An’ Ah’ll have someone aftah you’s gone,

A street car or a sweetheart doan’ mattah to me,

There’ll be another one comin’ along!”

Six or seven years ago the people of the United States in their sovereign wisdom had passed a law forbidding the sale of alcoholic liquor for beverage purposes. But the advocates of law and order reserve to themselves the privilege of deciding which laws they will obey, and the prohibition act is not among them. All ruling class America celebrates its political victories by getting drunk. Bunny knew how it was, having got drunk himself four years ago when President Harding had been elected; he could smile appreciatively when the announcer of QXJ tripped over his syllables—“Thass not polite now, Polly, quit your shovin’ this micro-hiccrophone!”
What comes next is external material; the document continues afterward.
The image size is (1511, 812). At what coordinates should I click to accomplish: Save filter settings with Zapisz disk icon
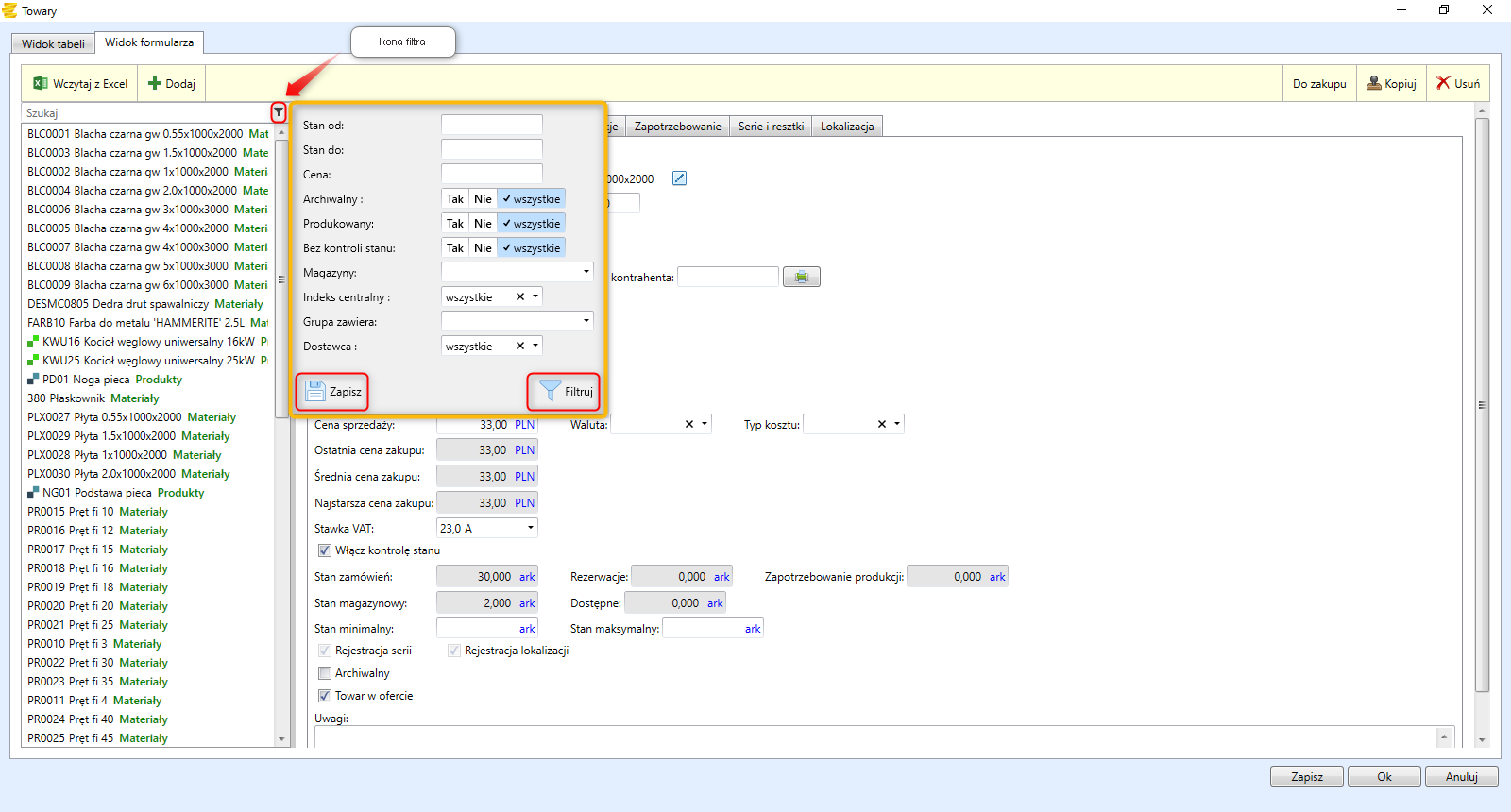click(x=315, y=391)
The householder next door was a workingman, or clerk, or such humble being, denied the royal privilege of breaking the law at ten dollars a quart for gin and thirty for champagne. But he could sit here till after midnight, and turn from one studio to another, and enjoy a series of vicarious jags. “Radio VXZ, the main dining-room of the Admiralty Hotel.” A chanteuse from the Grand Guignol in Paris was singing a ballad, and you could hear the laughter of those who understood the obscenity, and those who pretended to understand it, and those who were too drunk to understand anything but how to laugh. Bunny was there in his mind, because it was in this dining-room that he had been drunk, and Dad had been drunk, and Vee Tracy and Annabelle Ames and Vernon Roscoe—and Harvey Manning sound asleep in his chair, and Tommy Paley trying to climb onto the table, and having to be kept from fighting the waiters. There were three hundred tables in that hall, all reserved a month in advance, and all with occupants in the same condition; the tables stacked with hip-pocket flasks and bottles, strewn with the ashes of cigarettes, the stains of spilled foods, flowers and confetti, and little rolls of tissue-paper tape thrown from one table to another, covering the room with a spider’s web of bright colors; toy balloons tossing here and there; music, a riot of singing and shouting, and men sprawling over half-naked women, old and young, flappers, and mothers and grandmothers of flappers.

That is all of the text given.